When Superintendent Carlos Garcia told San Francisco’s school board earlier this year that he would step down in July, education commissioners were sorry to see him go. After the rocky tenure of predecessor Arlene Ackerman and the scandal-plagued administration of Bill Rojas, Garcia boasted a friendly relationship with board members as he oversaw five years of rising student achievement.
“The working relationship from the start was there,” said board member Kim-Shree Maufas, who came to appreciate Garcia’s diligence, drive and amiability despite voting against hiring him in 2007.
When the board met to discuss Garcia’s successor, their goal was to stay the course. Deputy Superintendent Richard Carranza quickly emerged as a logical choice, board members said.
“He’s done a pretty good job,” said board President Norman Yee. “He understands what we’re trying to do and we wanted to continue in the same direction.”
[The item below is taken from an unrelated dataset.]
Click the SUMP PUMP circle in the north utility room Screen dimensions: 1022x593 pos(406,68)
At a closed meeting March 8, board members decided -- without a formal vote -- that they would begin negotiating with Carranza to take over. It was an unorthodox move since large school districts generally launch open searches for new leadership.
The meeting has drawn criticism from the teachers union because it afforded little opportunity for public comment.
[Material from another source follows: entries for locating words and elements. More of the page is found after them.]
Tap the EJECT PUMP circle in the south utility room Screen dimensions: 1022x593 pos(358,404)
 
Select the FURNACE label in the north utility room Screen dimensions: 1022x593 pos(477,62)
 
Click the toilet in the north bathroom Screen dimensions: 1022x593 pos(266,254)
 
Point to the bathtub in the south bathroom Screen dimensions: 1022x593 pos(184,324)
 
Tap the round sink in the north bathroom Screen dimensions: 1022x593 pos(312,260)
The meeting was not posted on the district’s website, although a copy was reportedly posted at district headquarters. That notice, provided Thursday by a district spokeswoman, listed “Public employment … Superintendent of Schools” as a discussion topic. School boards are allowed to discuss personnel matters at closed meetings, although votes must be reported publicly.
“We had heard rumors that Carranza was being lined up for the position, but we had assumed there would be an open contest,” said Dennis Kelly, president of United Educators of San Francisco.
Board members countered that a nationwide search would cost the district time and money-- between $50,000 and $100,000, including travel expenses, said longtime board member Jill Wynns.
Dave Long, a former California education secretary who now heads an executive search firm, said a school district of San Francisco’s size could probably expect to spend $35,000 hiring a firm such as his.
Long said the economic recession and school districts’ precarious financial situations have more and more forgoing the expense. He estimated the proportion of large and midsize districts hiring search firms had dropped from as high as 99 percent to about 85 percent over the past few years.
Maufas said she would personally have preferred more input from the community, and she hopes the board will hear public comment as negotiations with Carranza continue over the next few weeks. The board is required to vote on the new superintendent’s contract in an open meeting.